Principle:Confident ai Deepeval Golden Generation from Documents
| Knowledge Sources | |
|---|---|
| Domains | |
| Last Updated | 2026-02-14 09:00 GMT |
Overview
Golden generation from documents is the end-to-end pipeline for automatically producing evaluation goldens directly from source document files. It chains document loading, chunking, context extraction, and LLM-based golden generation into a single operation.
Description
This principle captures the complete workflow for transforming raw documents into structured evaluation data. The pipeline proceeds through four stages:
- Document loading -- reading source files in various formats (PDF, TXT, DOCX, MD) into raw text.
- Chunking -- splitting loaded text into token-bounded segments using configurable chunk size and overlap parameters.
- Context extraction -- grouping related chunks into context sets using embedding similarity, producing the grounding material for question generation.
- Golden generation -- using an LLM to synthesize evaluation queries and expected answers conditioned on each context group.
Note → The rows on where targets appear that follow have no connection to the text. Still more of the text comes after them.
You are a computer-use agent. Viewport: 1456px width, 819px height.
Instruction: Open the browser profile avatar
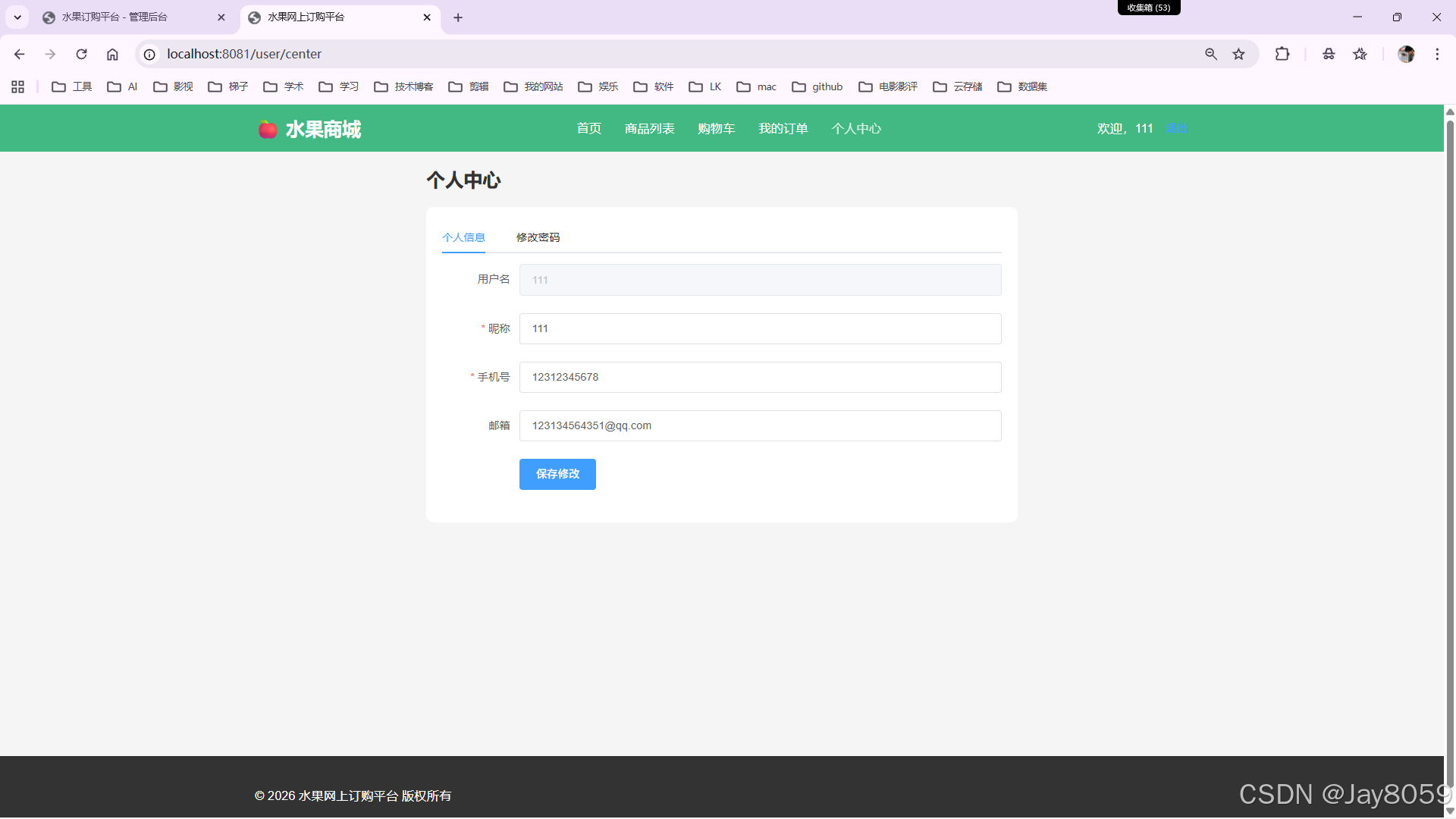(x=1405, y=54)
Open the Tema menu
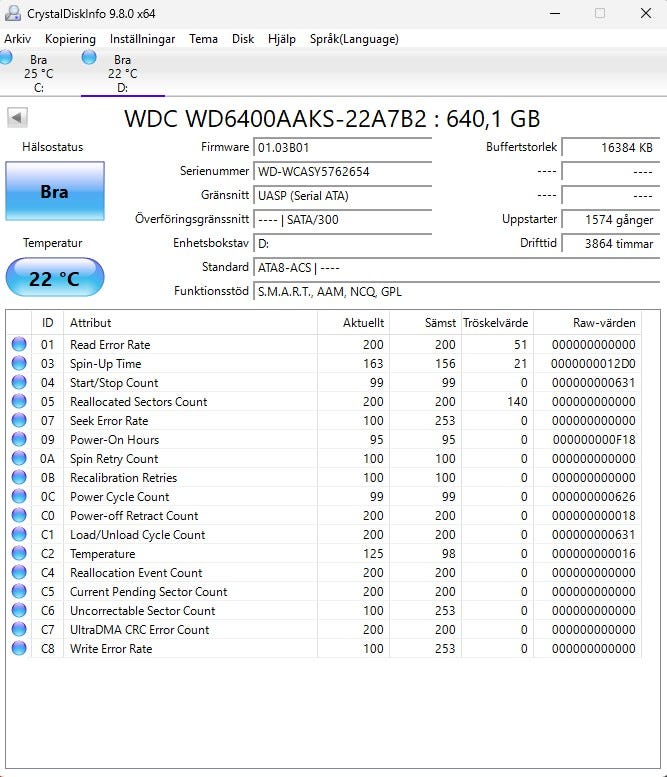 tap(203, 39)
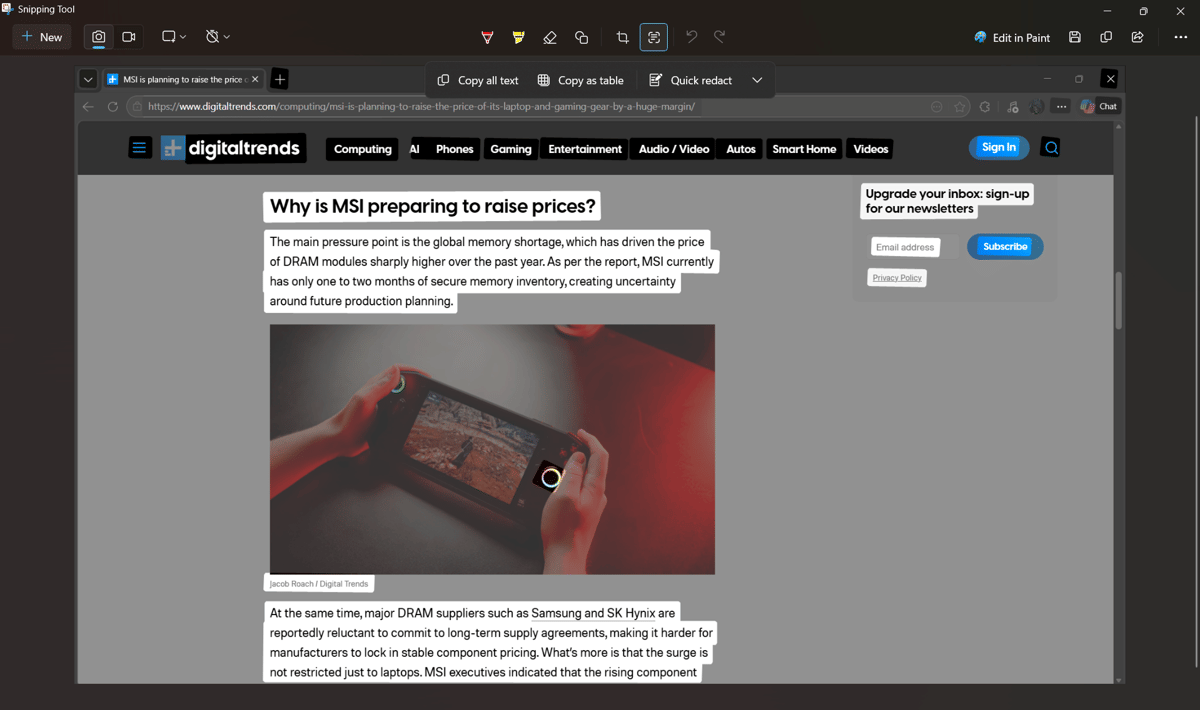The width and height of the screenshot is (1200, 710).
Task: Share the captured screenshot
Action: [x=1138, y=37]
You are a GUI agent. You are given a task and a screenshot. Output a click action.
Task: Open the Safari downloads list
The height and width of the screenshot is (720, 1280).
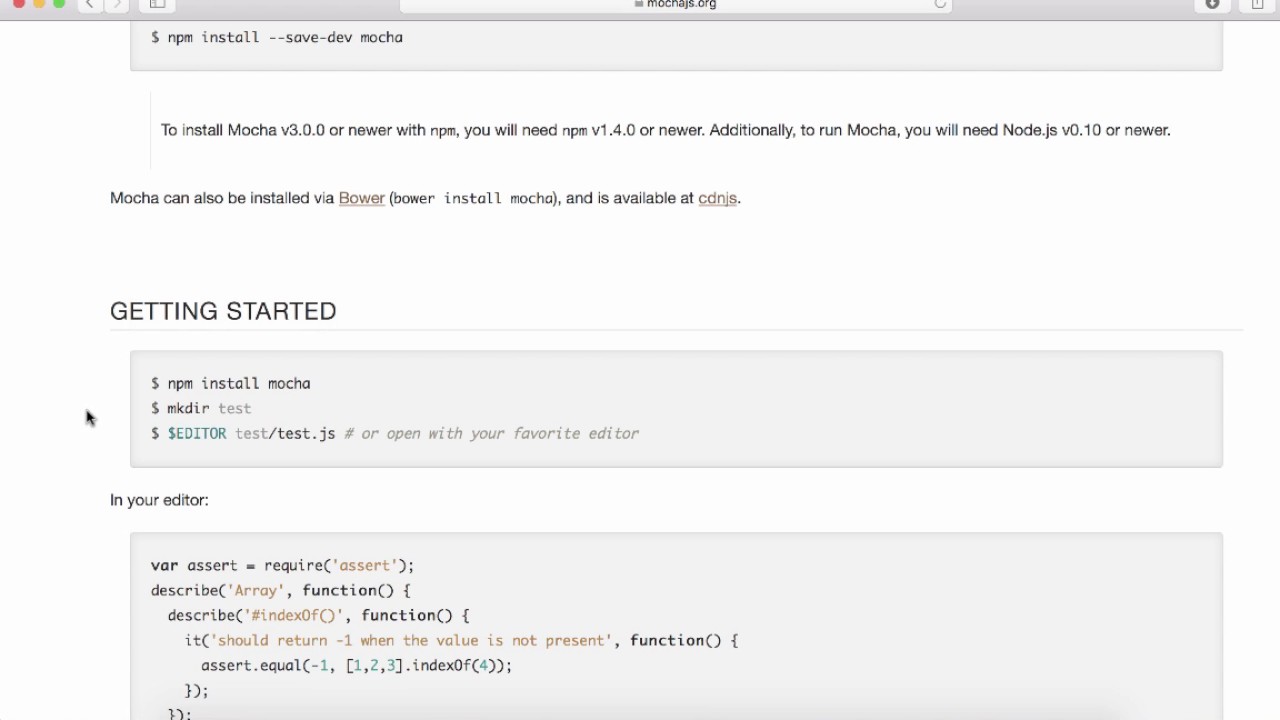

The output is a list of Golden objects, each containing an input (evaluation query), expected_output (ground-truth answer), and context (source passages that ground the golden). This makes the generated data immediately usable for evaluating RAG systems, question-answering applications, and other LLM-based tools.
Usage
Golden generation from documents is the primary entry point for teams that have existing documentation, knowledge bases, or manuals and want to generate evaluation datasets without manual authoring. It is particularly suited for:
- Bootstrapping evaluation suites from product documentation
- Generating regression tests from updated technical manuals
- Creating evaluation data from FAQ collections or support articles
Theoretical Basis
This pipeline combines techniques from information retrieval and natural language generation:
- Document-grounded question generation -- generating questions that are answerable from and grounded in specific document passages, ensuring factual accuracy and relevance.
- Context-aware answer synthesis -- producing expected answers by conditioning the LLM on the extracted context, rather than relying on the model's parametric knowledge alone.
The abstract pipeline follows this pattern:
GOLDEN_GENERATION_FROM_DOCS(document_paths, config):
1. LOAD documents from file paths (PDF, TXT, DOCX, MD)
2. CHUNK documents into token-bounded segments
3. EMBED chunks and CONSTRUCT context groups via similarity search
4. FOR each context group:
a. GENERATE up to max_goldens_per_context evaluation queries
b. IF include_expected_output: SYNTHESIZE expected answers from context
c. CREATE Golden(input, expected_output, context, source_file)
5. RETURN List[Golden]
Key properties:
- End-to-end automation -- from raw files to structured evaluation data in a single call.
- Source traceability -- each golden retains a reference to its source file and context passages.
- Configurable density -- the max_goldens_per_context parameter controls how many evaluation items are generated per context group.